[Collected data entries]
+ + + +
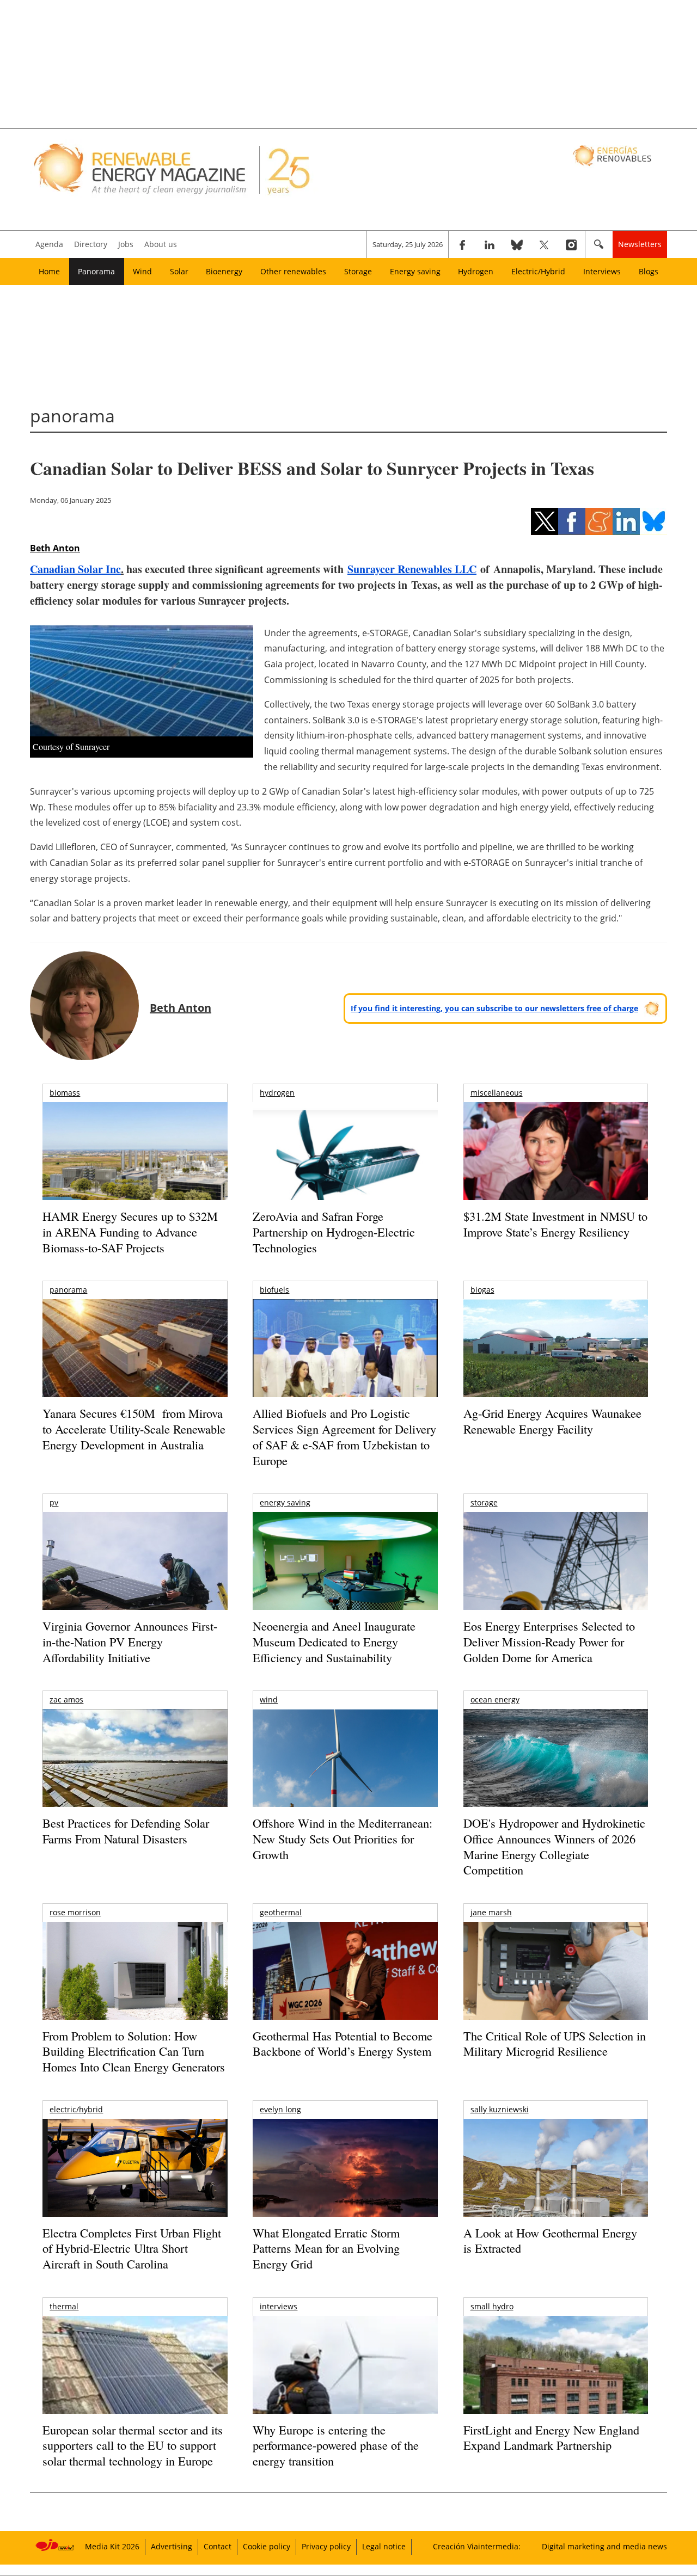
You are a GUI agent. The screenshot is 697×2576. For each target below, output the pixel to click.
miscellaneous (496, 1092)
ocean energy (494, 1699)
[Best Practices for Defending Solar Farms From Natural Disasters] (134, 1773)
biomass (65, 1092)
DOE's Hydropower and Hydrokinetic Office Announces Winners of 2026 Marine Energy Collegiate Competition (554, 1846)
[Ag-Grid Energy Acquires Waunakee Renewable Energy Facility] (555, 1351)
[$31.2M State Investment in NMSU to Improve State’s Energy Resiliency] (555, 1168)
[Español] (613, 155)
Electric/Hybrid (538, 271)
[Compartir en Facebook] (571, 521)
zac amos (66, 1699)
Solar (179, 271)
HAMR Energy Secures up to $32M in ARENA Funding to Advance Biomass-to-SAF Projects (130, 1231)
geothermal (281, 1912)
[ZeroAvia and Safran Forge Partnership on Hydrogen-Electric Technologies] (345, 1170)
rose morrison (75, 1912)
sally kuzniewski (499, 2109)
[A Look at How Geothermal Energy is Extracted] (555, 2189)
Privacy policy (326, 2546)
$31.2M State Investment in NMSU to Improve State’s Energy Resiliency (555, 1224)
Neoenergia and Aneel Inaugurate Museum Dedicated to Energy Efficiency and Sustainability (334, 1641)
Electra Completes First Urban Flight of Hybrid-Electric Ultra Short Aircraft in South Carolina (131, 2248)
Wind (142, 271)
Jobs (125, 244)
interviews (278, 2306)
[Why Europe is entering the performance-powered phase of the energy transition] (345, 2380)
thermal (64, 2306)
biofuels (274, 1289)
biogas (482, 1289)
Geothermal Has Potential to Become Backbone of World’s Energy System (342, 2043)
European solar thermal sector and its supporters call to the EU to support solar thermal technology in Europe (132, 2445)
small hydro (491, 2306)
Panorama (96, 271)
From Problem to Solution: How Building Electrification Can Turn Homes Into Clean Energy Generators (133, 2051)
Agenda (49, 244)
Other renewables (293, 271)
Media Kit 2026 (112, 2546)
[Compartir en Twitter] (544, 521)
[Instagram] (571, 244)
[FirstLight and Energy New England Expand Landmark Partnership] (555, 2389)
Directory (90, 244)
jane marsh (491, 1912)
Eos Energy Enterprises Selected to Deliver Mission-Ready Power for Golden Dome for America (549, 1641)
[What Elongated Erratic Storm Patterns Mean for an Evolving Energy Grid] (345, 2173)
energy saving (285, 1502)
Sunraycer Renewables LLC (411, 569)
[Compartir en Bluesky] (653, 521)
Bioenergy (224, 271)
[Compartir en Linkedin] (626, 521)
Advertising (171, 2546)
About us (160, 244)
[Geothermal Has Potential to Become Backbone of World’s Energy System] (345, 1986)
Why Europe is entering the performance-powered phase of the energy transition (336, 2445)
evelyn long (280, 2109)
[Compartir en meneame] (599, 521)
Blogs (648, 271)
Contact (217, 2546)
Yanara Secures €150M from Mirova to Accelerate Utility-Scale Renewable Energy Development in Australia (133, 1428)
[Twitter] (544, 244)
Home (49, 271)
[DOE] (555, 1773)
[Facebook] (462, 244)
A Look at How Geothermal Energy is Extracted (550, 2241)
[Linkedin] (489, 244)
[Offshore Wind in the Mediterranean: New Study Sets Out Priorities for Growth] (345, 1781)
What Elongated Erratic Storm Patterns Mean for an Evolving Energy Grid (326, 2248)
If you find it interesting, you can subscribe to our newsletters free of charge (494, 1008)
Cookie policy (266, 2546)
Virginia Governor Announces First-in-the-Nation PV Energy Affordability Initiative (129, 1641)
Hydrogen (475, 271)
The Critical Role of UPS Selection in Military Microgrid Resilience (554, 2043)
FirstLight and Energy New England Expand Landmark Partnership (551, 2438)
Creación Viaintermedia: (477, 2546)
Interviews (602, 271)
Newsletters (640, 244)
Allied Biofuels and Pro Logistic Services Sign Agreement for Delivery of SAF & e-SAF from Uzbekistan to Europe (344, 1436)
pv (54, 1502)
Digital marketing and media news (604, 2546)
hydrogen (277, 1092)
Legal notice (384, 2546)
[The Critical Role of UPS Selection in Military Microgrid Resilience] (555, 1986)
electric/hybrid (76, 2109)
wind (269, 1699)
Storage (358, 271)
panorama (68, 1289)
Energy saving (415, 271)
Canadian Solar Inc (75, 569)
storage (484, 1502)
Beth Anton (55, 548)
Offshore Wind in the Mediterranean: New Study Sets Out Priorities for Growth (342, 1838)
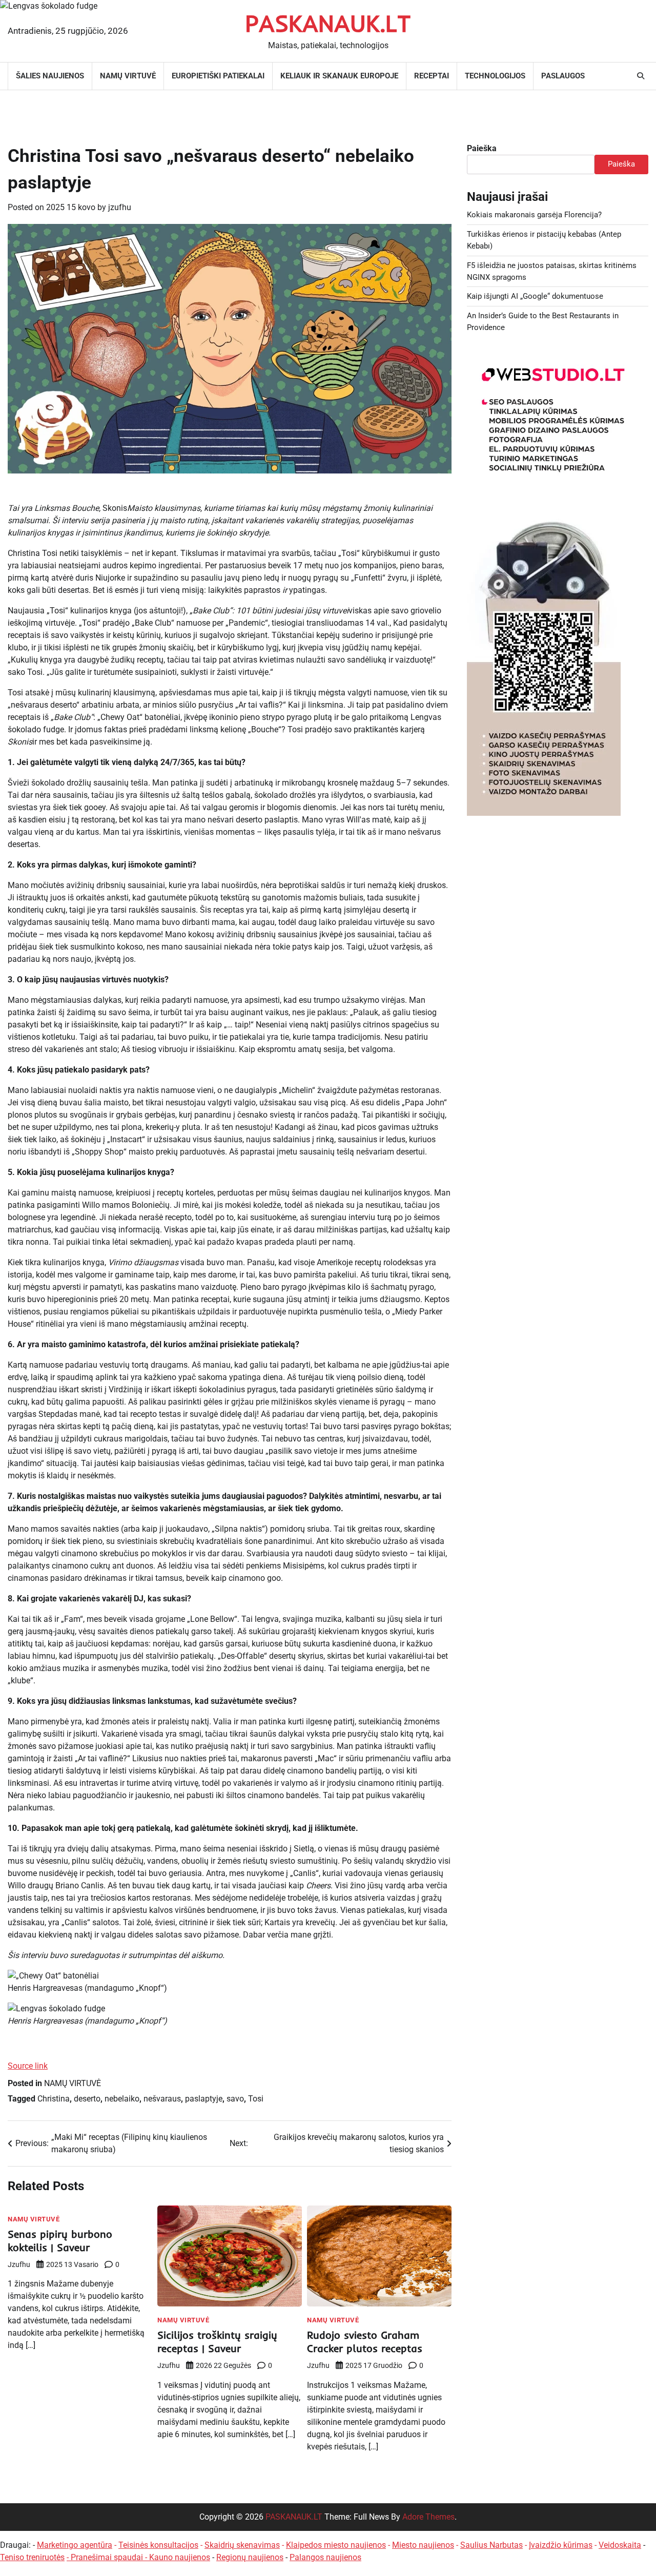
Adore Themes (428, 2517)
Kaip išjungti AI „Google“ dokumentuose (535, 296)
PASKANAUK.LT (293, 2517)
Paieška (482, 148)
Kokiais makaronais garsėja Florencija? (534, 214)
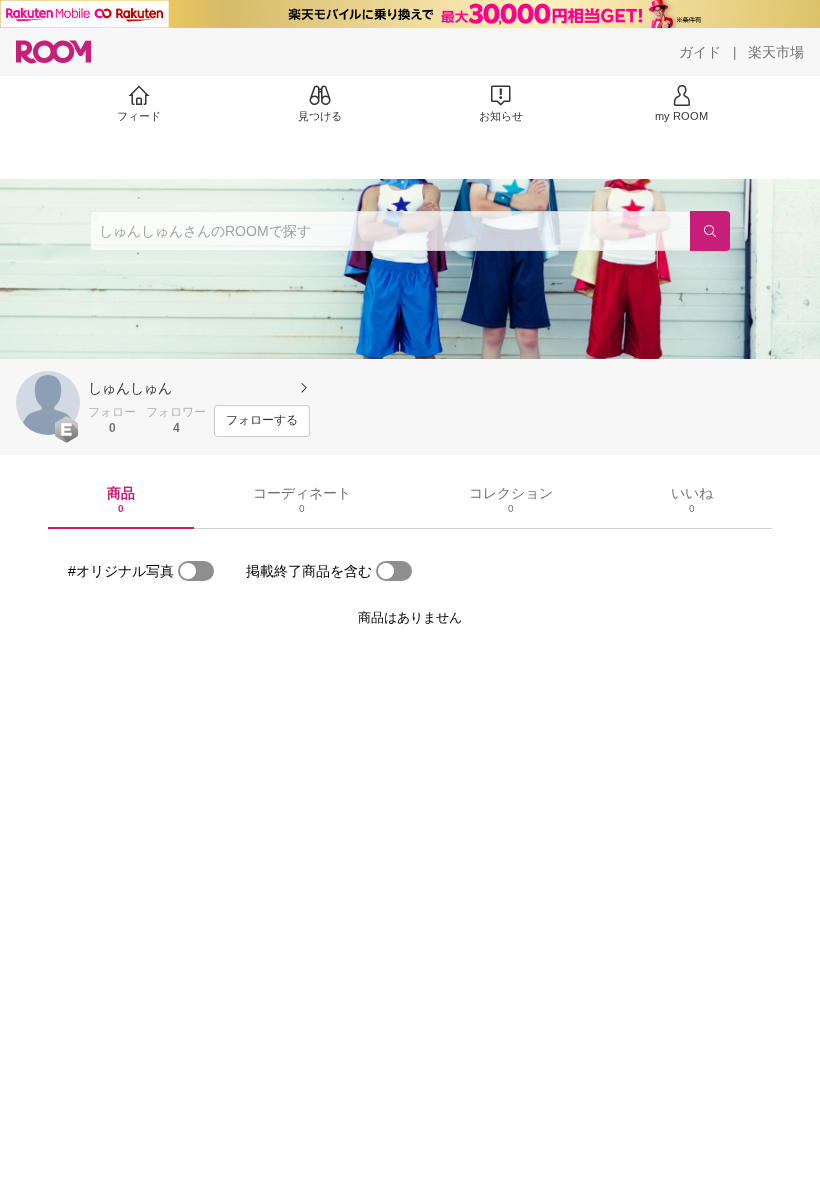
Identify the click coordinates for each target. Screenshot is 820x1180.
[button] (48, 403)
+ + + +
■ What to produce
Copy out the lines above exactly, beginning at the one that contains "transition (336, 2445)" and ending at the one that contains "[DOE] (555, 1773)".

■ Answer below
Why Europe is entering the performance-powered phase of the energy transition (336, 2445)
evelyn long (280, 2109)
[Compartir en meneame] (599, 521)
Blogs (648, 271)
Contact (217, 2546)
Yanara Secures €150M from Mirova to Accelerate Utility-Scale Renewable Energy Development in Australia (133, 1428)
[Twitter] (544, 244)
Home (49, 271)
[DOE] (555, 1773)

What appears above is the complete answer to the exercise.